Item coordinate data
☆ ☆ ☆

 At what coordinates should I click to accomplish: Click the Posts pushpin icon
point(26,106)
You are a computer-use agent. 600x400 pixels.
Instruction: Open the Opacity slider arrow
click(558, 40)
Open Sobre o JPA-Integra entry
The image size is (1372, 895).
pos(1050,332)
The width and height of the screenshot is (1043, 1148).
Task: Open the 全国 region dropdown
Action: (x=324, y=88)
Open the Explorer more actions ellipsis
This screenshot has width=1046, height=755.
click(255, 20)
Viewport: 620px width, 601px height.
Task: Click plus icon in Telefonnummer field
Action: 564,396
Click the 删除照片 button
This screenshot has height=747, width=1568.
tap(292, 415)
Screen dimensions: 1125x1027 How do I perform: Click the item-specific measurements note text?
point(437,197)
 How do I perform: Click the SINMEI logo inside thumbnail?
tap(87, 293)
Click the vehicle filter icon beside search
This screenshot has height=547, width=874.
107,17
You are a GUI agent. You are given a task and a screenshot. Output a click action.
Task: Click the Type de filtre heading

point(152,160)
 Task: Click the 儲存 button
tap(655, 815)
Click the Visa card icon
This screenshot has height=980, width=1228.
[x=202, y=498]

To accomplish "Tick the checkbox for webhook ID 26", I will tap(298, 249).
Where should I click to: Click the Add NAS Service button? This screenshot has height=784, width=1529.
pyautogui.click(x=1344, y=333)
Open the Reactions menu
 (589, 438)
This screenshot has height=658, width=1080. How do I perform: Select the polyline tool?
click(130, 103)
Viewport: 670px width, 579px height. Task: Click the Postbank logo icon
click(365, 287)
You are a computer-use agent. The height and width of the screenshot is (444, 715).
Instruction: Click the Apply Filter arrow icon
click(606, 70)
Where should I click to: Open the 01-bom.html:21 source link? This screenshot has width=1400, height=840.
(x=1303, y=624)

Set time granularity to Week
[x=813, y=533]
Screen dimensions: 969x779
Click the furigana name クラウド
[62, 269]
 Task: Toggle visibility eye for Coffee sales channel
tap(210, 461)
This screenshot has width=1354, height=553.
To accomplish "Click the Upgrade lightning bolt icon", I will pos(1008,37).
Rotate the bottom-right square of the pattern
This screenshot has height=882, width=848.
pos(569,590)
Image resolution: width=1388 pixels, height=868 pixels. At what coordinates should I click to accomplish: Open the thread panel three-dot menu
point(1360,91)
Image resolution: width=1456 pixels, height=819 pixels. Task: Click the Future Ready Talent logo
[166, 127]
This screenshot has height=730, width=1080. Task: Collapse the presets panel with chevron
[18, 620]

☆ ☆ ☆

▸ Job: Arrange every line of the items above as a JSON list of strings, with one string per line and blank lines omitted.

▸ Task result:
[
  " At what coordinates should I click to accomplish: Click the Posts pushpin icon",
  "point(26,106)",
  "You are a computer-use agent. 600x400 pixels.",
  "Instruction: Open the Opacity slider arrow",
  "click(558, 40)",
  "Open Sobre o JPA-Integra entry",
  "The image size is (1372, 895).",
  "pos(1050,332)",
  "The width and height of the screenshot is (1043, 1148).",
  "Task: Open the 全国 region dropdown",
  "Action: (x=324, y=88)",
  "Open the Explorer more actions ellipsis",
  "This screenshot has width=1046, height=755.",
  "click(255, 20)",
  "Viewport: 620px width, 601px height.",
  "Task: Click plus icon in Telefonnummer field",
  "Action: 564,396",
  "Click the 删除照片 button",
  "This screenshot has height=747, width=1568.",
  "tap(292, 415)",
  "Screen dimensions: 1125x1027 How do I perform: Click the item-specific measurements note text?",
  "point(437,197)",
  " How do I perform: Click the SINMEI logo inside thumbnail?",
  "tap(87, 293)",
  "Click the vehicle filter icon beside search",
  "This screenshot has height=547, width=874.",
  "107,17",
  "You are a GUI agent. You are given a task and a screenshot. Output a click action.",
  "Task: Click the Type de filtre heading",
  "point(152,160)",
  " Task: Click the 儲存 button",
  "tap(655, 815)",
  "Click the Visa card icon",
  "This screenshot has height=980, width=1228.",
  "[x=202, y=498]",
  "To accomplish \"Tick the checkbox for webhook ID 26\", I will tap(298, 249).",
  "Where should I click to: Click the Add NAS Service button? This screenshot has height=784, width=1529.",
  "pyautogui.click(x=1344, y=333)",
  "Open the Reactions menu",
  " (589, 438)",
  "This screenshot has height=658, width=1080. How do I perform: Select the polyline tool?",
  "click(130, 103)",
  "Viewport: 670px width, 579px height. Task: Click the Postbank logo icon",
  "click(365, 287)",
  "You are a computer-use agent. The height and width of the screenshot is (444, 715).",
  "Instruction: Click the Apply Filter arrow icon",
  "click(606, 70)",
  "Where should I click to: Open the 01-bom.html:21 source link? This screenshot has width=1400, height=840.",
  "(x=1303, y=624)",
  "Set time granularity to Week",
  "[x=813, y=533]",
  "Screen dimensions: 969x779",
  "Click the furigana name クラウド",
  "[62, 269]",
  " Task: Toggle visibility eye for Coffee sales channel",
  "tap(210, 461)",
  "This screenshot has width=1354, height=553.",
  "To accomplish \"Click the Upgrade lightning bolt icon\", I will pos(1008,37).",
  "Rotate the bottom-right square of the pattern",
  "This screenshot has height=882, width=848.",
  "pos(569,590)",
  "Image resolution: width=1388 pixels, height=868 pixels. At what coordinates should I click to accomplish: Open the thread panel three-dot menu",
  "point(1360,91)",
  "Image resolution: width=1456 pixels, height=819 pixels. Task: Click the Future Ready Talent logo",
  "[166, 127]",
  "This screenshot has height=730, width=1080. Task: Collapse the presets panel with chevron",
  "[18, 620]"
]